Assuming N is the input length and M is the total 'pattern length' (some combination of pattern size and count).

I don't think there's a clean expression of this for compile; informally, we tried to avoid M^2 behavior at compile time but I imagine there are still corner cases for some pattern constructs that might blow up in that fashion (hopefully not worse). 

I'm pretty such that runtime is O(NM) - with some pretty 'hairy' variations in constant and additive factors depending on pattern type and input constants. Very early versions of Hyperscan (the paleolithic Hyperscan 1.0 - "you had to be there, but be glad you weren't") were potentially O(N^2*M) due to the fact that they scanned outwards from each literal 'factor' match. I think we worked pretty hard to not replicate that.

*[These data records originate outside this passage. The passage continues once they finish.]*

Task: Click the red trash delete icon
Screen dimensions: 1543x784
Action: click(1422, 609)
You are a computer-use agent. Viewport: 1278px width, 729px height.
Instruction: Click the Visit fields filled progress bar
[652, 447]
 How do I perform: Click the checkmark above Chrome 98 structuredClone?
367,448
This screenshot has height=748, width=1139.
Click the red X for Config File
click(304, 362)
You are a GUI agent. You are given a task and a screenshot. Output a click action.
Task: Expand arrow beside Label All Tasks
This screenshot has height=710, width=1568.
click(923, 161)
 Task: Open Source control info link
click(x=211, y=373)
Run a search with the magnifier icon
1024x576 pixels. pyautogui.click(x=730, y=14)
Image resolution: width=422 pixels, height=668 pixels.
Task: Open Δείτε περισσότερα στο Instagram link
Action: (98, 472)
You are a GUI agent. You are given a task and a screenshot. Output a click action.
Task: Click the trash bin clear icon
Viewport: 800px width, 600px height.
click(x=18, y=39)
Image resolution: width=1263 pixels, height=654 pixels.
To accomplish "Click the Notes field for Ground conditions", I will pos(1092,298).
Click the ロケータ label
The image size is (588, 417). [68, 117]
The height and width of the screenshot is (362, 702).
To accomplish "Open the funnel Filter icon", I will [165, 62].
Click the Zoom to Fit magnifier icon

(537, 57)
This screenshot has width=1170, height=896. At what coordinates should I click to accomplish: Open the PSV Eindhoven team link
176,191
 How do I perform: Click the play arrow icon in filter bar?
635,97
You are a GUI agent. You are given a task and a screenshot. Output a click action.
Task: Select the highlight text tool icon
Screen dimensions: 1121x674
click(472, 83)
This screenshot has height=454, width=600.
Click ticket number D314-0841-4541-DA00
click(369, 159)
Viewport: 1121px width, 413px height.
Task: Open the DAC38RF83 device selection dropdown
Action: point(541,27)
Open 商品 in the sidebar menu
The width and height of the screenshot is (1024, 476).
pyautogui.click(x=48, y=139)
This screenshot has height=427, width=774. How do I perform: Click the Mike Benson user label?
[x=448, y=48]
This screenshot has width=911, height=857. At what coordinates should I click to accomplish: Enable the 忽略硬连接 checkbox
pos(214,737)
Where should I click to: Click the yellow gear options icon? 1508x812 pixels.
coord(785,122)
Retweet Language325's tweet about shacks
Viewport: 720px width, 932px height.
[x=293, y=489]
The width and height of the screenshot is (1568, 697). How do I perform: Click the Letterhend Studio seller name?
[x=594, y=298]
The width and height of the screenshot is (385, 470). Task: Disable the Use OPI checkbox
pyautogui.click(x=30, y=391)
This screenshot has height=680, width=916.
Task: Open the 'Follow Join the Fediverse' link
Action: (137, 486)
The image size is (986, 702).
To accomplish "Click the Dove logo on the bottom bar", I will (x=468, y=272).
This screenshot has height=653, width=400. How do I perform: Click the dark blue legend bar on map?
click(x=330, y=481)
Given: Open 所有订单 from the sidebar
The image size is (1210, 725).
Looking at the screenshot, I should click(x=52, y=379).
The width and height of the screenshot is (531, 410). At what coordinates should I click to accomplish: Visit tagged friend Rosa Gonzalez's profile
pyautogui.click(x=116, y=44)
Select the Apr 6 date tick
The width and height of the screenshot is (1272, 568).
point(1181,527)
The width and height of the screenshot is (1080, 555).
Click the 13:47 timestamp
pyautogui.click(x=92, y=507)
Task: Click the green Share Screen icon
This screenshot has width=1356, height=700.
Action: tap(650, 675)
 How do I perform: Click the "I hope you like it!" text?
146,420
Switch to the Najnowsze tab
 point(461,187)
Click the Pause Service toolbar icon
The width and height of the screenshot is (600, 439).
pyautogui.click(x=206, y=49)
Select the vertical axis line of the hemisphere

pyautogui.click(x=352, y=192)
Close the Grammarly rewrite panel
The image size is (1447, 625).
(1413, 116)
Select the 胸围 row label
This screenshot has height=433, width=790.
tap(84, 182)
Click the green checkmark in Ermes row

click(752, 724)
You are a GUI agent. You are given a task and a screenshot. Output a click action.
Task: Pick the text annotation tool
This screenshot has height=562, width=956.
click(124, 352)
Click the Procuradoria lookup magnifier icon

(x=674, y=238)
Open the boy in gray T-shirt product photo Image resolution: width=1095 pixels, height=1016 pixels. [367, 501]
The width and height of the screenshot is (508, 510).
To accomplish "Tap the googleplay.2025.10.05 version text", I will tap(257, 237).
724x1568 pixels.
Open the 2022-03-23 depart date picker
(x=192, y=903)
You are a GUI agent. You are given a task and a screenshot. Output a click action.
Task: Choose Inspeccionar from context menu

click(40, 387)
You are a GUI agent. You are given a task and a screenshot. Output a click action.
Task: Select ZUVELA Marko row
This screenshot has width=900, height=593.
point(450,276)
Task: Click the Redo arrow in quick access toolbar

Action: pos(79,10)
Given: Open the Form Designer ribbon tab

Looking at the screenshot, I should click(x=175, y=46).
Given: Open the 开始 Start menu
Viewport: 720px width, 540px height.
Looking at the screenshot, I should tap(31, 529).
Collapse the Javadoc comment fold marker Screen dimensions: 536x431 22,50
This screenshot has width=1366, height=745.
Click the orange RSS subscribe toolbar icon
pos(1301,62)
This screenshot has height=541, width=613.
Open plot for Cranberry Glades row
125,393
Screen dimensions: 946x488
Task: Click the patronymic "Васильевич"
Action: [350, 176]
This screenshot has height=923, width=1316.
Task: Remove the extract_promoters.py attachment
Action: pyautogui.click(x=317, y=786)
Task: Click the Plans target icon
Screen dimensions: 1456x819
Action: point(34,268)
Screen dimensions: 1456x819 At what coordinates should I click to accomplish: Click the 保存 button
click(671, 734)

I am not currently working on Hyperscan, but I doubt that this behavior has changed from the 4.x to the 5.x release series.

Regards,
Geoff.



On Fri, Feb 1, 2019 at 12:23 PM Bobby Martin <bobbymartin2@gmail.com> wrote:
Thank you!

Next question: what are the bounds on time and space complexity of hs_compile and hs_scan in the length of the regular expression pattern?

On Wed, Nov 7, 2018 at 3:32 PM Geoff Langdale <geoff.langdale@gmail.com> wrote:
Hyperscan doesn't go exponential in the size of the searched string at any time. It also doesn't handle things that require backtracking (e.g. backreferences).

This question arises from a common confusion. Irritatingly, various people (Friedl springs to mind) have willfully ignored the theory and redefined NFA to mean "something used to match regular expressions in some sort of way, not necessarily finite nor an automaton". NFA algorithms, as defined in the theory and as used in Hyperscan, are linear in the size of the searched string (although they are in practice constant-time more expensive than the DFA implementations used within Hyperscan).

So if you use Hyperscan as-is, you will find that the features that could require exponential behavior from backtracking (actually, I don't think matching back-references is truly exponential for a fixed number of back-references, but that's another argument) are already disallowed and everything should be fine.

Regards,
Geoff Langdale.

On Thu, Nov 8, 2018 at 10:09 AM Bobby Martin <bobbymartin2@gmail.com> wrote:
Is there a way to configure Hyperscan to use only DFA state machines, or otherwise restrict the time complexity of matches to be polynomial at worst?

We need to ensure the algorithmic complexity of our matches doesn't go exponential in the size of the searched string, as NFA can for degenerate cases

We understand that this is incompatible with some regular expression features such as backreferences.

Thanks!
Bobby